In a sport where your feet don’t touch the ground, shoes have played an oddly conspicuous part in the evolution of cycling. We are blessed with almost infinite choice in cycling shoes today, so how did we get to this point?

The club run will see every combination of colour and pattern under the sun from a myriad of brands. You can choose how to tighten your shoe, the material from which the uppers are made, how stiff your sole is and which method you use to clip in. More than ever you can tell a cyclist by their shoes, but it wasn’t always this way.

In cycling’s infancy shoes were shoes. Simple. Even other sports shoes were little more than slightly modified Oxfords or Brogues. In England, in the 19th century, footballers (soccer players), would wear heavy boots with steel toe caps adorned with rudimentary metal studs to cope with the mud. They would weigh around half a kilo and double this when it rained. Which was all of the time.

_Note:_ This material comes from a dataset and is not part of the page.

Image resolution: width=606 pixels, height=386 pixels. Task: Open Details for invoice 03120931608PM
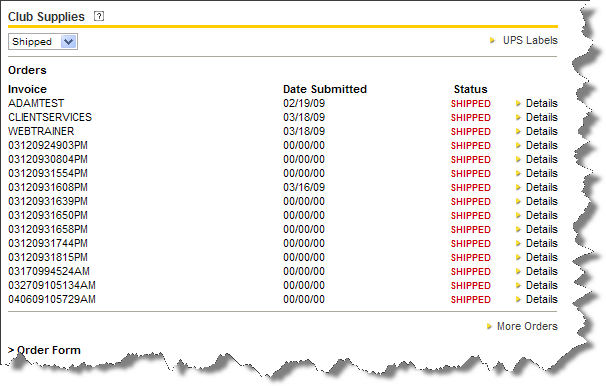[541, 187]
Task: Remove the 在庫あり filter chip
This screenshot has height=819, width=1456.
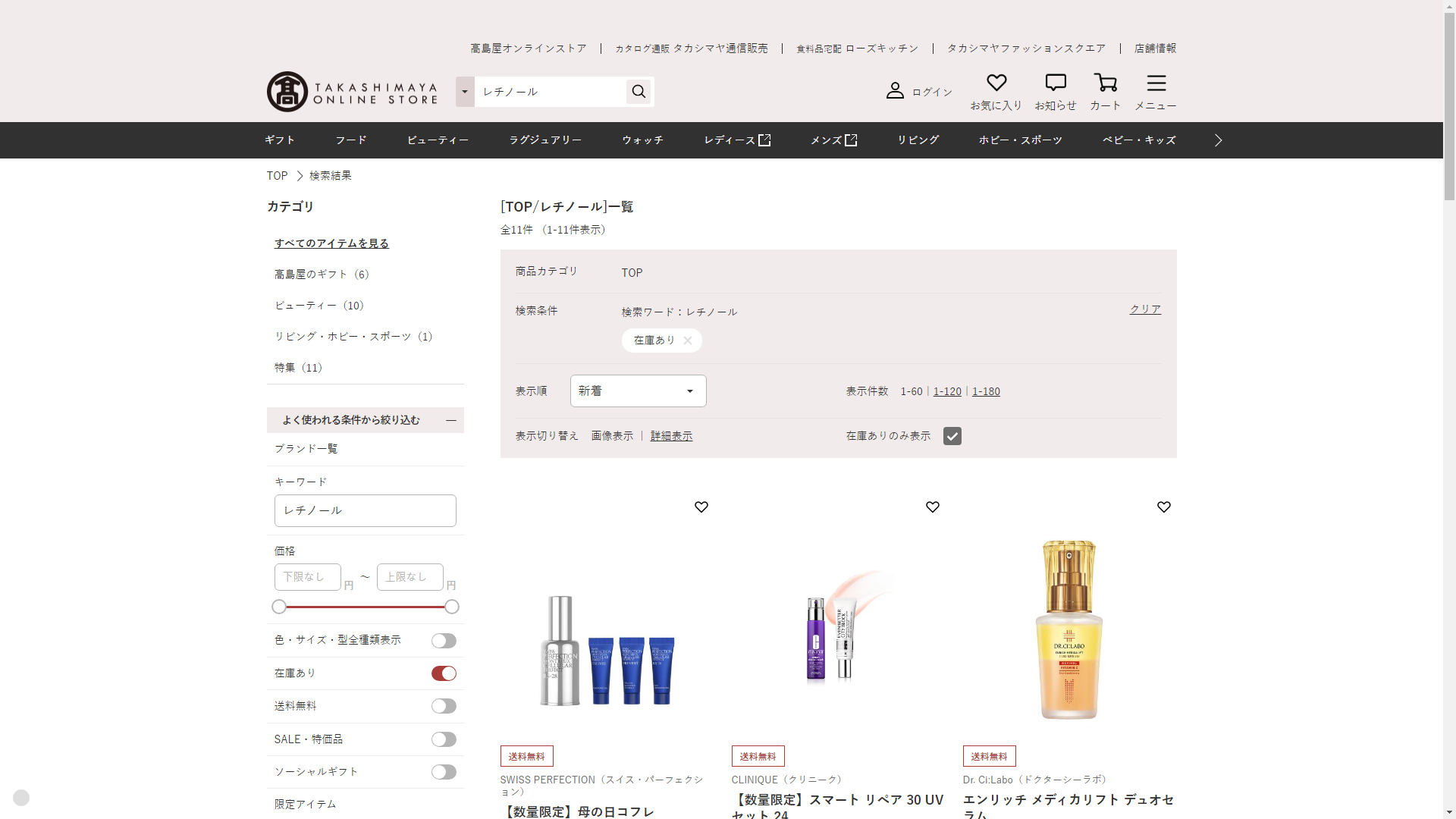Action: pyautogui.click(x=687, y=340)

Evolution of sportswear was a slow process, it wasn’t until the 1940s that cycling specific footwear was readily available. R.E.W. Reynolds established in 1921, initially making bicycle frames, later diversified into making leather cycling shoes shortly before World War II. The first shoes featured a lightweight supple leather upper and a sole with steel fluted shank to allow efficient pedal action without sole flex. They were also designed specifically for use with toeclips. The company still makes that shoe today, alongside other formal cycling shoes.

The 1950 and 1960s saw incremental changes to shoe design including leather panels stitched to the front and side to avoid toe-clips and straps cutting in. Some of the shoes from that era wouldn’t look out of place today with drilled uppers to create a lighter shoe with more breathability and elegant silhouettes. You’ll see in a lot of the images of shoes from this time what looks like fixings for cleats, but these are actually just for toe plates. The pedals would still have had toe clips on.

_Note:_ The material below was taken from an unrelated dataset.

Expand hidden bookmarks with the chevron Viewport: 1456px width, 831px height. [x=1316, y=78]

Real advancements came with the invention of plastic shoe cleats in 1971 by Cinelli that allowed for clipless pedals. Advancing that technology in 1984, Look applied downhill snow skiing binding tech to pedals, producing the first widely used clipless pedals. Bernard Hinault's victory in Tour de France in 1985 helped make their acceptance in the cycling community, although widespread use didn’t come until the early 1990s.

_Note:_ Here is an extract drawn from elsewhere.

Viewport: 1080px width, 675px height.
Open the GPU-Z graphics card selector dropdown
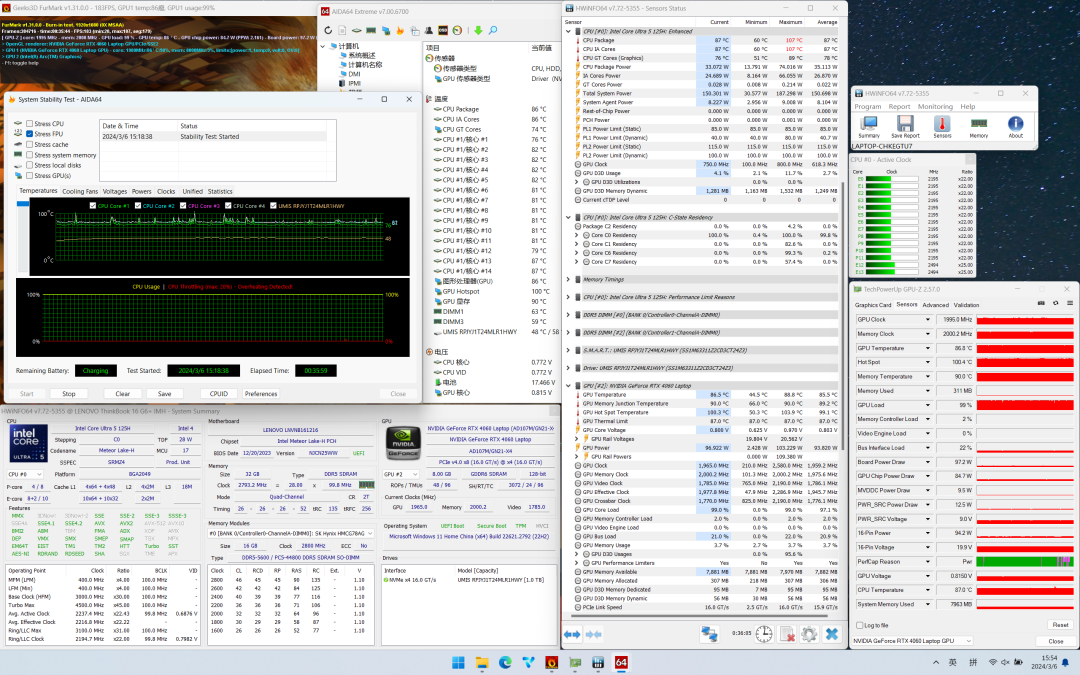960,641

Whereas shoes had always been largely black or brown, the 1990s saw an explosion of colour and replacement to laces. Velcro bindings and ratchet systems became the new norm, saving time and effort and allowing you to adjust tightness on the bike. The boa lacing system, invented in the early part of the century for snowboarding and hiking, has added revolutionary fit to cycling shoes. We’re used to seeing riders tighten their shoes ahead of a sprint now, imagine trying that with laces.

Stiffness and weight were the big advancements in the early 2000s, thanks largely to the advent of carbon soles — or at least soles that claimed to be carbon. Sidi’s Hi-Tech Carbon Fiber Sole was actually principally made from nylon reinforced with 40% carbon fibre. The resulting sole was very light, very rigid in the key places and much more resistant to flexing. In the modern day truly carbon soles are the norm, providing the ultimate stiffness, lightness ventilation.

With technology at our finger tips and comfortable, high performance shoes available to all the latest trends centre around styling. Customisation of shoes by a talented community of artists has allowed people to display their own individualism — long gone are the simple black or brown leather shoes. Artists such as Velokicks, Gallus Baffies and the Shoe Dr have painted Shimano, S-Works and Mavic shoes to look like 1980s Eddy Merckx Adidas or 1990s Nike. This desire for retro may help to explain why Adidas have re-entered the market after a 15 year absence.

Named The Road Shoe, Adidas’s new design sports the brand’s iconic three stripes (now reflective) with a classic lace closure system. The shoe is made from a 100% recycled material, in place of leather and is available in white or classic black. With all the advancements in tech, colour and design it’s interesting to see the old classics coming back. They always seem to.

What has been your favourite cycling shoe from your own past, do you favour simple black or white or are you more likely to go for a riot of colour?